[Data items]
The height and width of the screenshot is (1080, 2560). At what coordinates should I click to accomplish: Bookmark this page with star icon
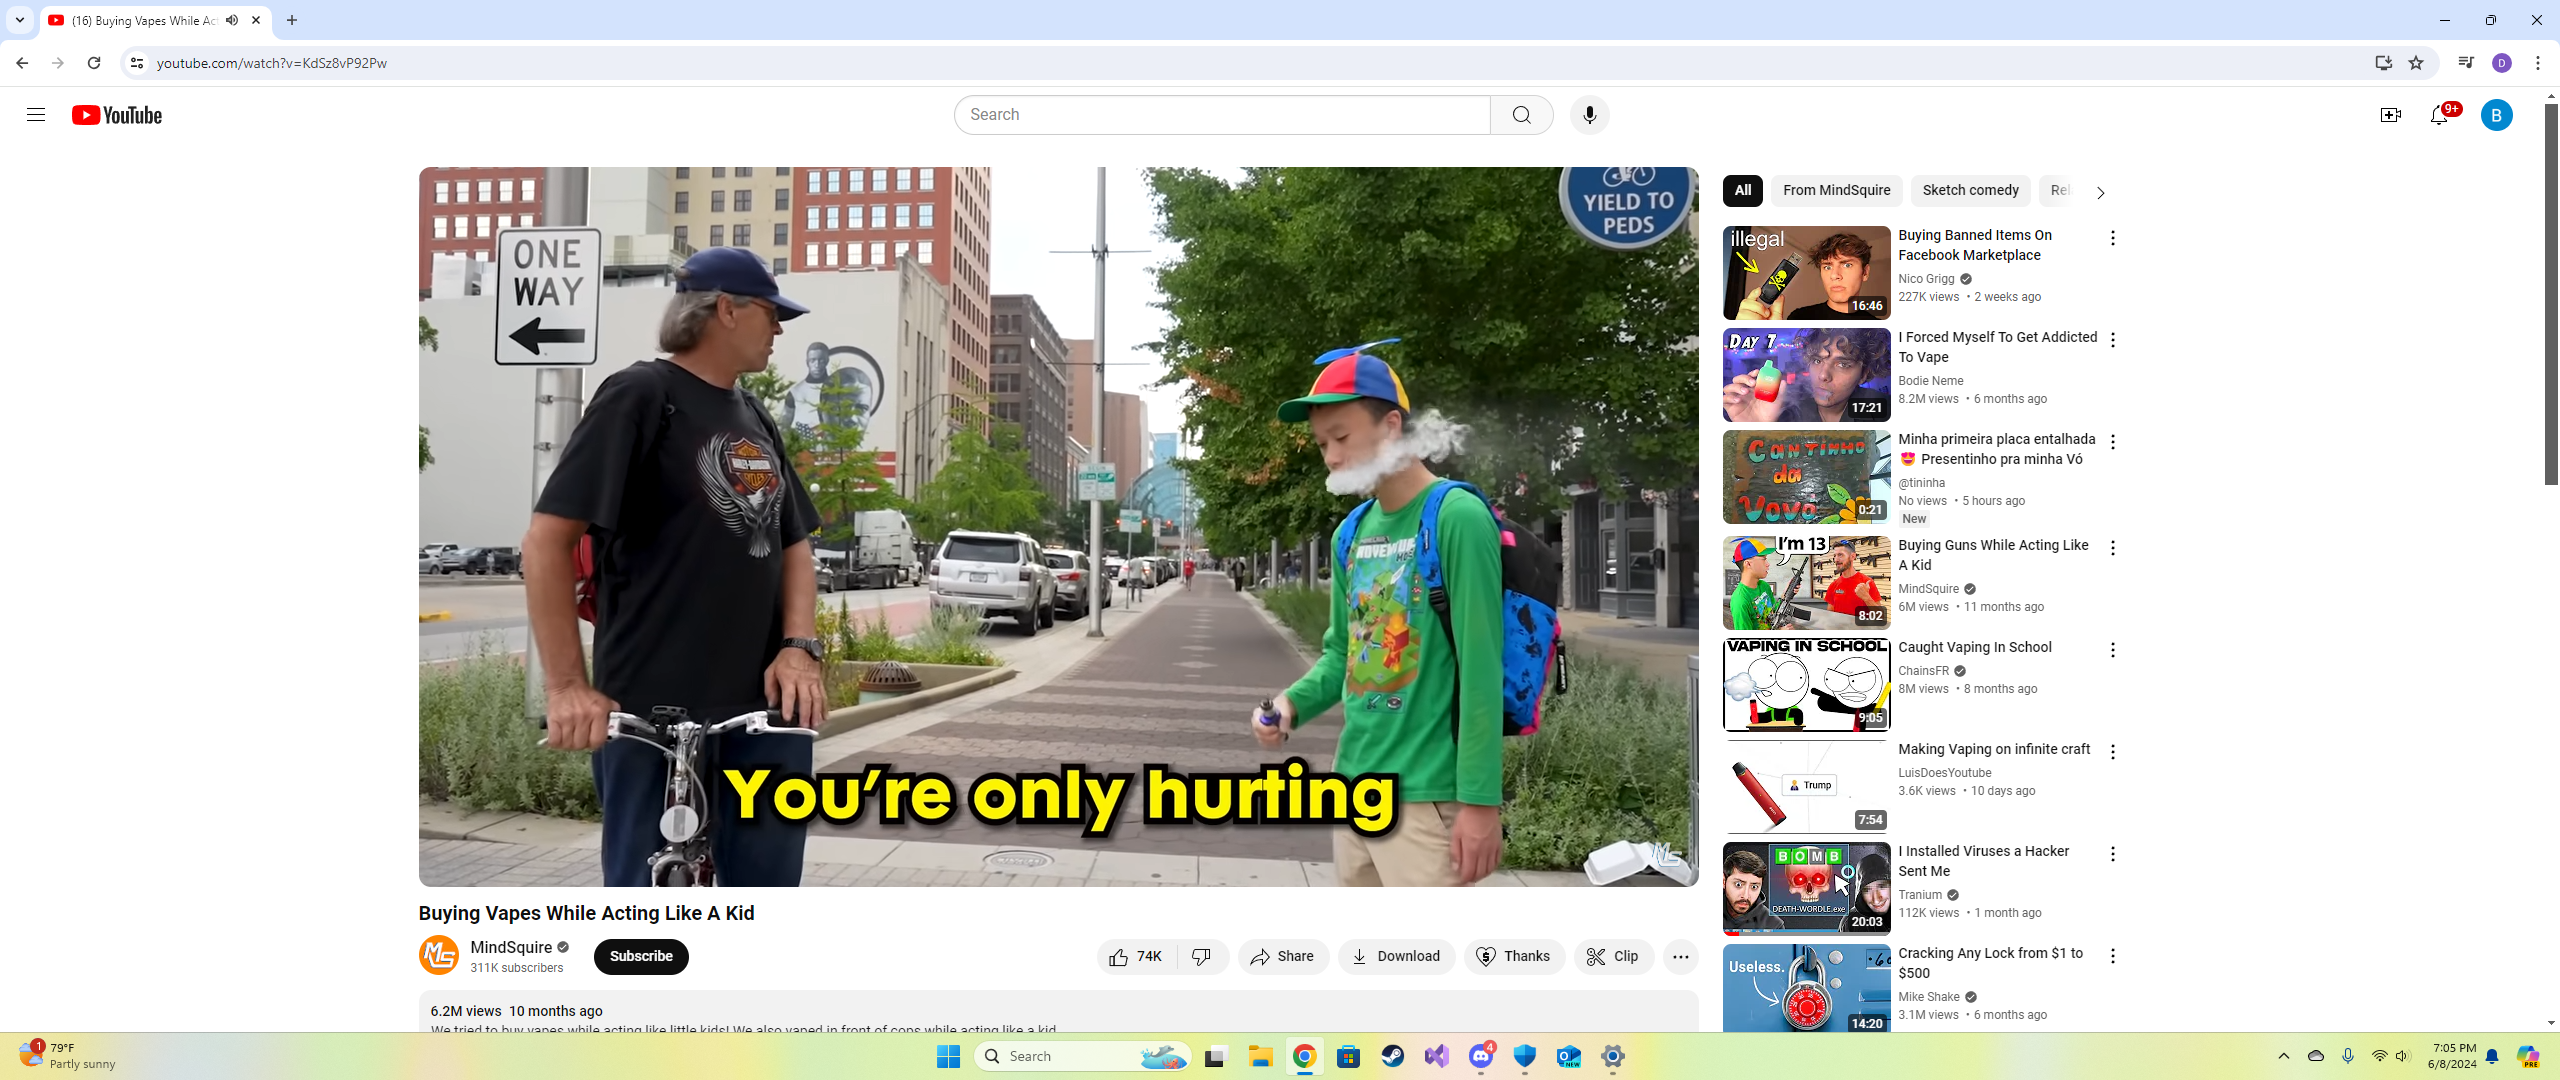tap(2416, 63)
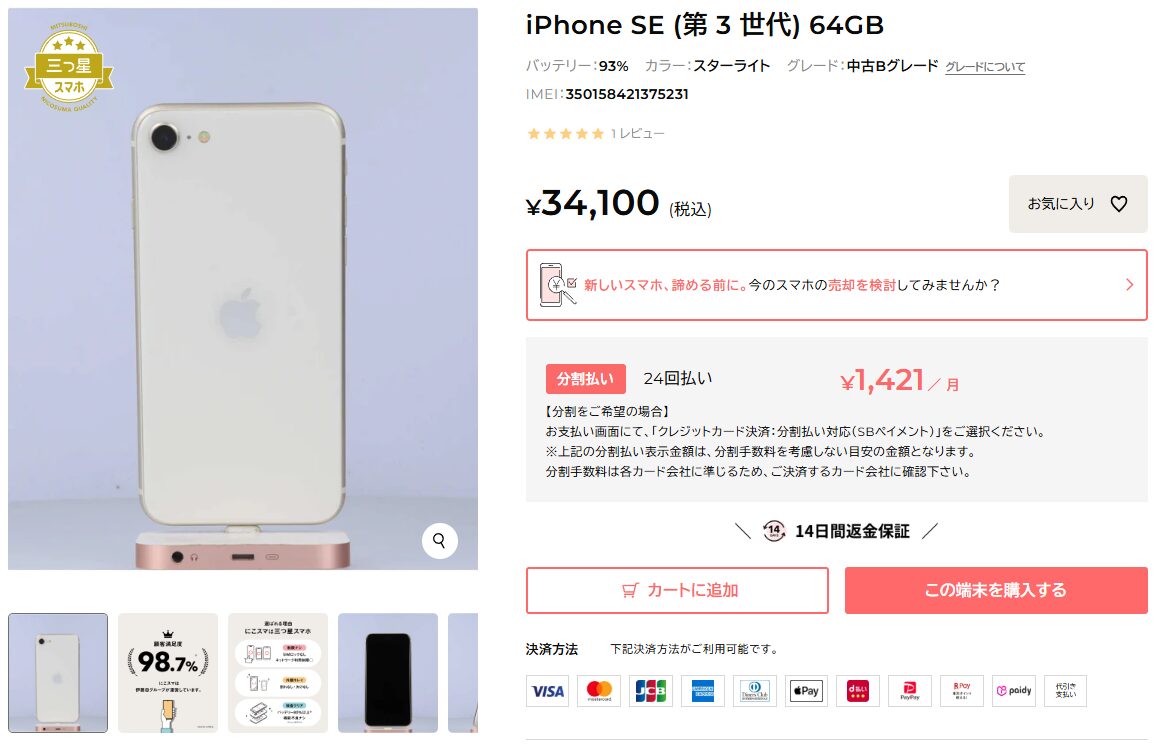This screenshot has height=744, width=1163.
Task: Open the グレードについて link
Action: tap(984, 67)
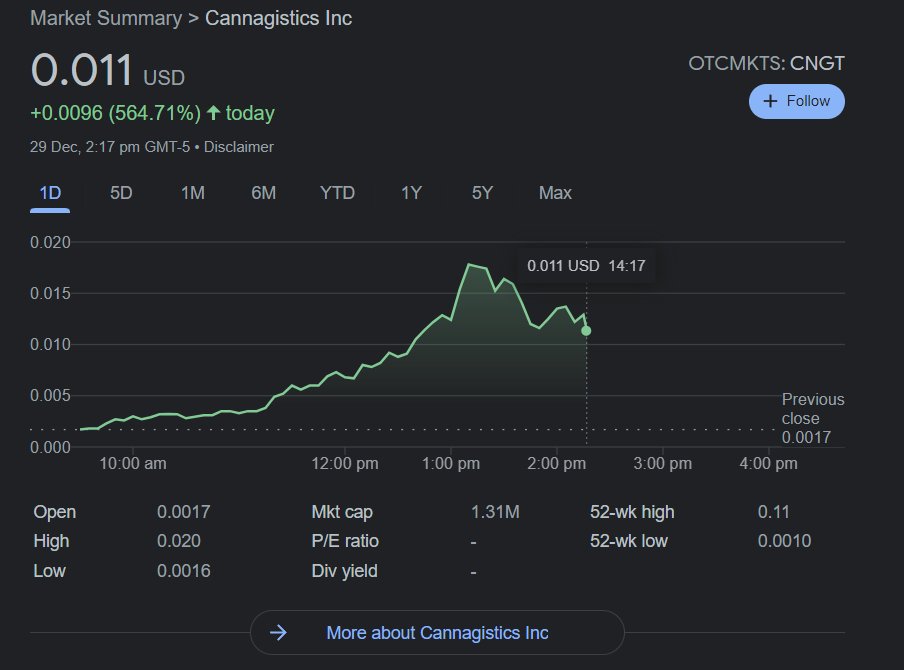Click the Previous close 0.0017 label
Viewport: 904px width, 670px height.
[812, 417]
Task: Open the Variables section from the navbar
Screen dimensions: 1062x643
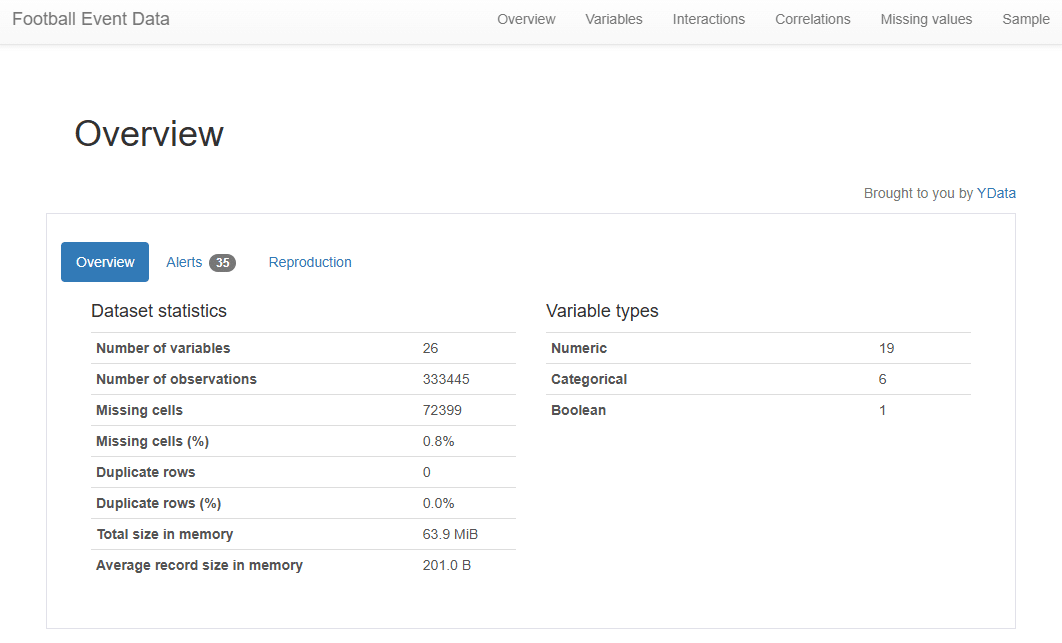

## YOUR INSTRUCTIONS
Extract every line of the data above that contains the word "Task". Case counts, so a line qualifies only if its letters match exactly.

## SOLUTION FOR THIS PROBLEM
Task: Open the グレードについて link
Task: Open the Variables section from the navbar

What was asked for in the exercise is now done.